Exercise: Word for word, repeat the data that follows. Do not include the pictures.

Stored items
______________________________

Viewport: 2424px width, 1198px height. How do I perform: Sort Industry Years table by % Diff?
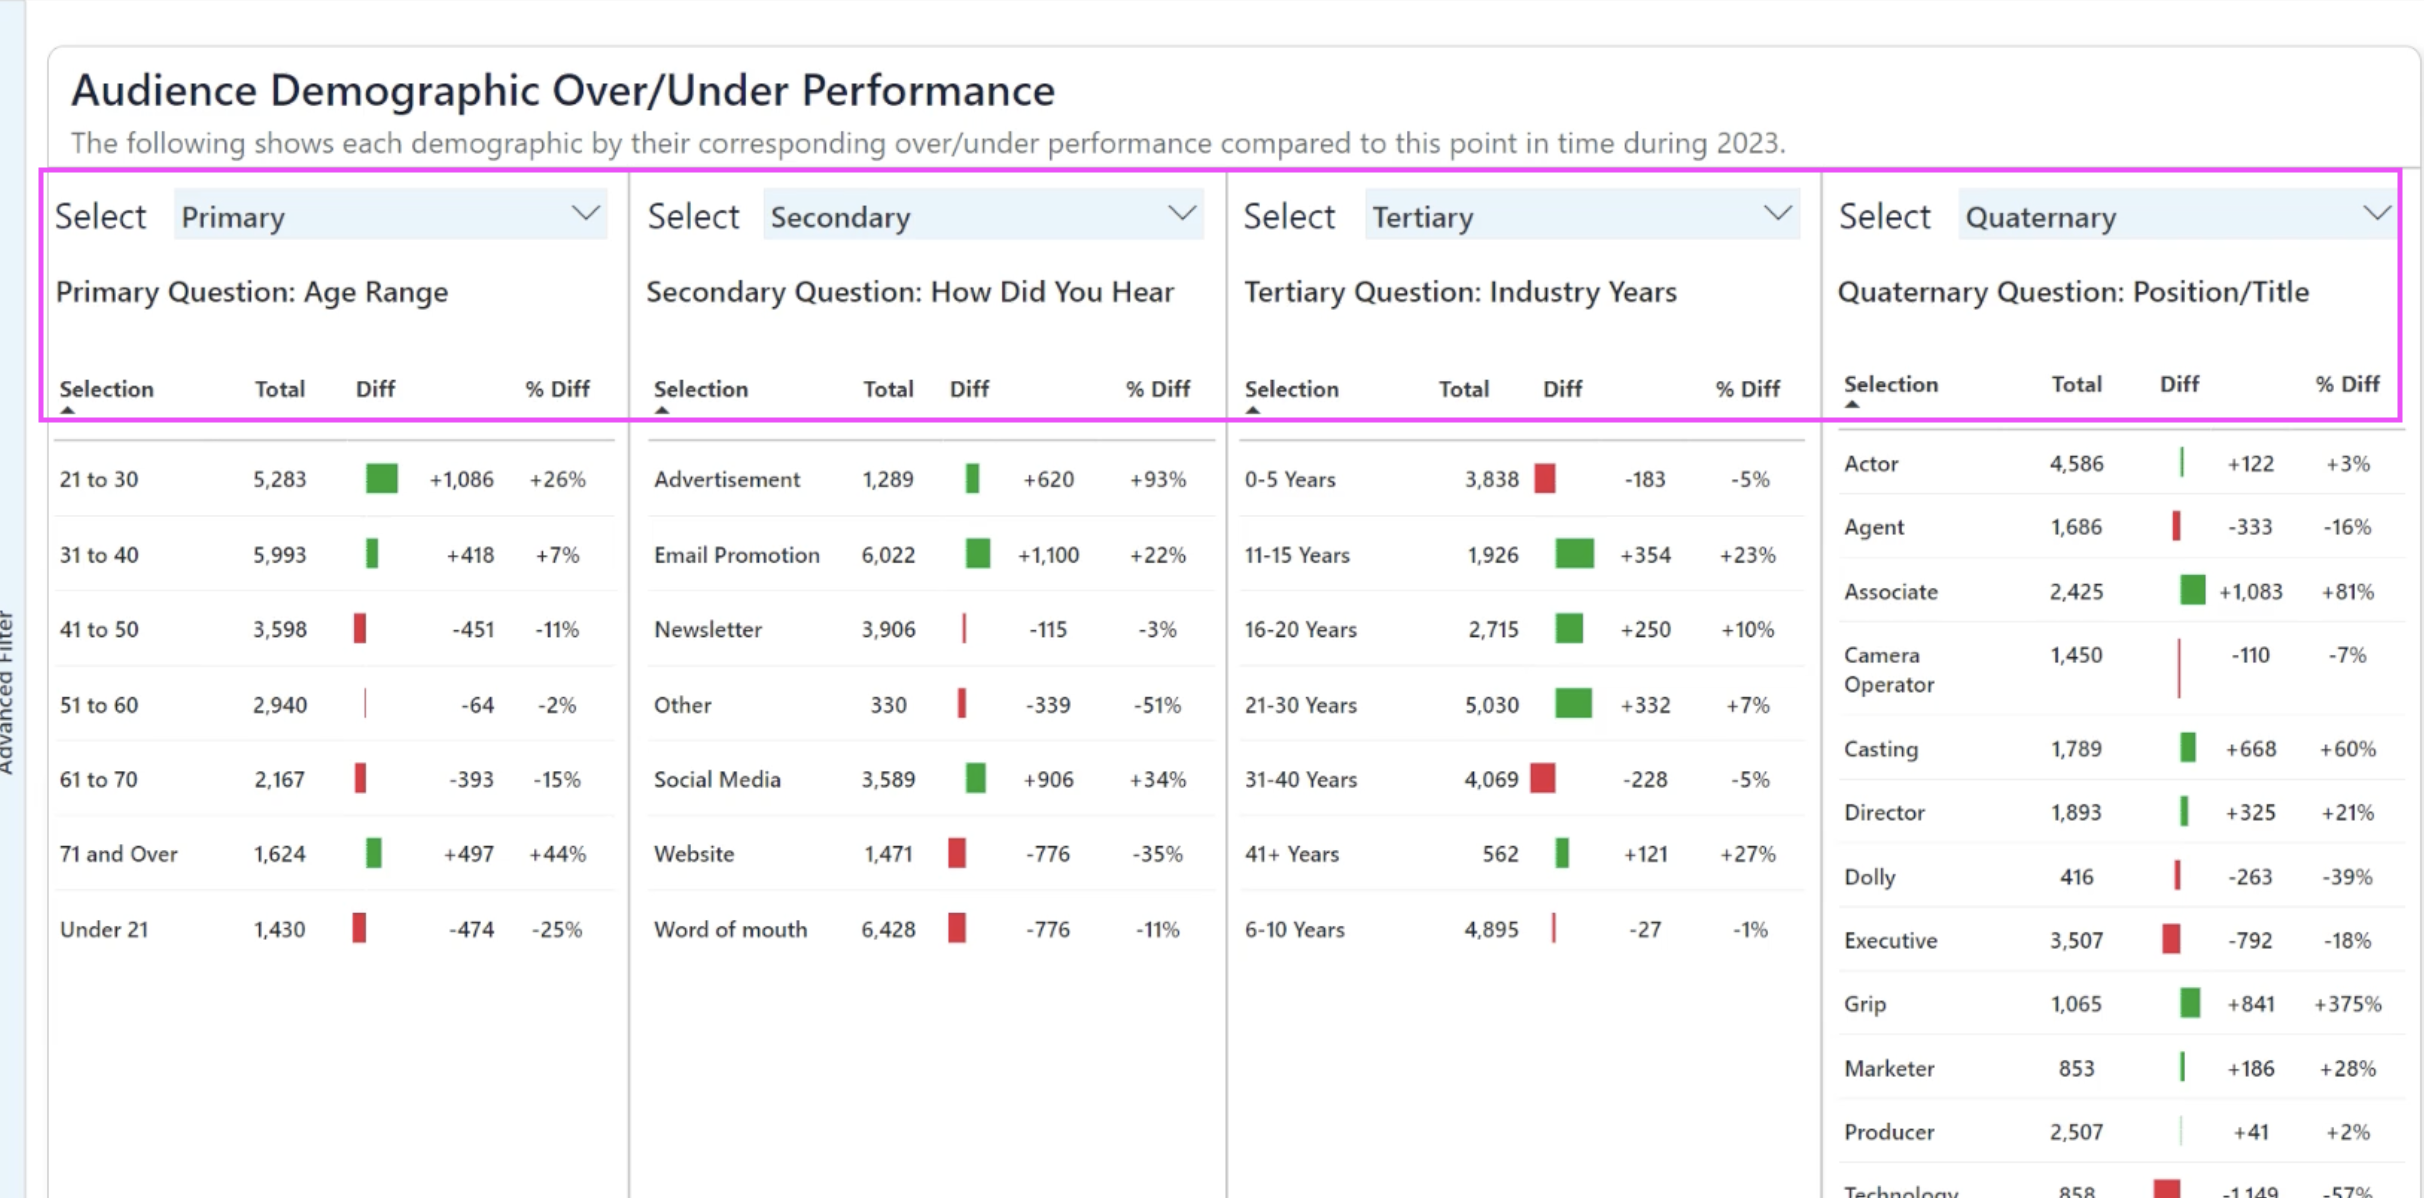[1747, 389]
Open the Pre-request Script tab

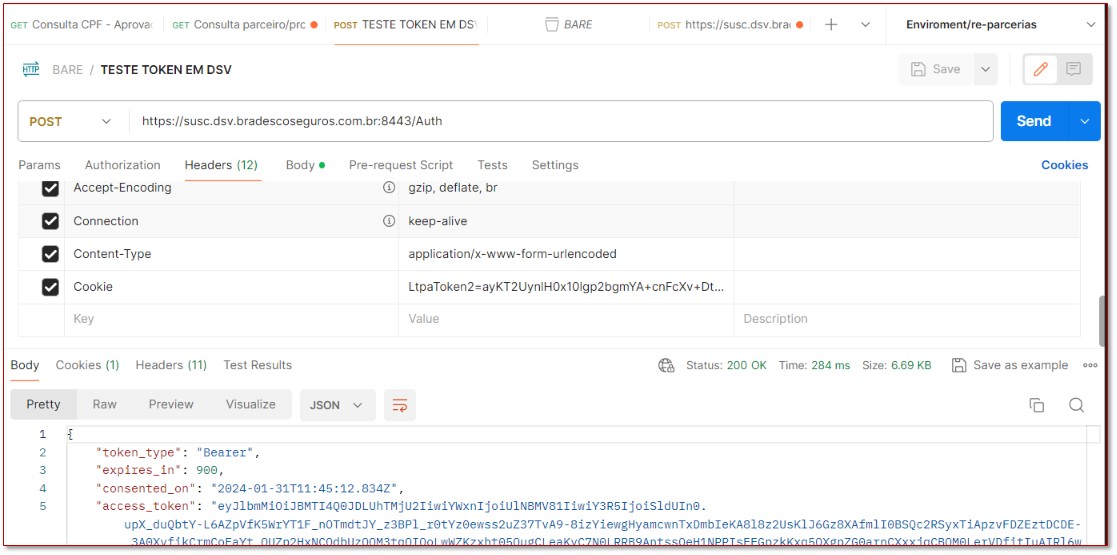click(x=400, y=165)
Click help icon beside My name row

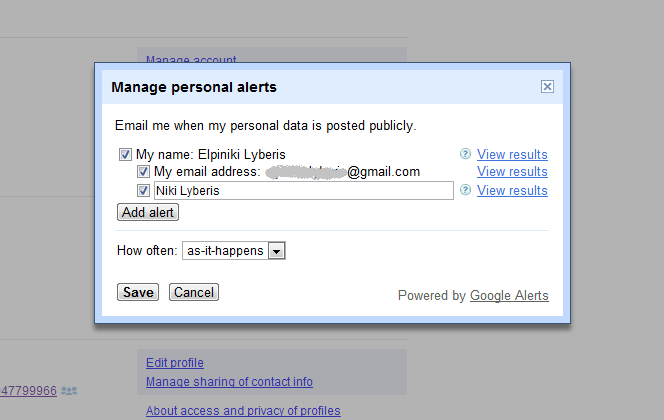pos(465,154)
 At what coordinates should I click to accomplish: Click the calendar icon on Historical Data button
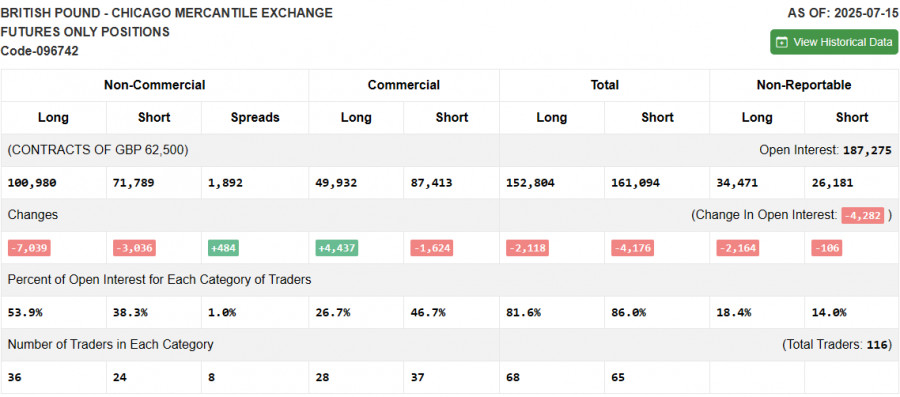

______________________________

Final answer:
Viewport: 2424px width, 1198px height. How do I perform: Sort Industry Years table by % Diff?
[1747, 389]
Open the Pre-request Script tab

click(x=400, y=165)
Click help icon beside My name row

pos(465,154)
 At what coordinates should I click to accomplish: Click the calendar icon on Historical Data button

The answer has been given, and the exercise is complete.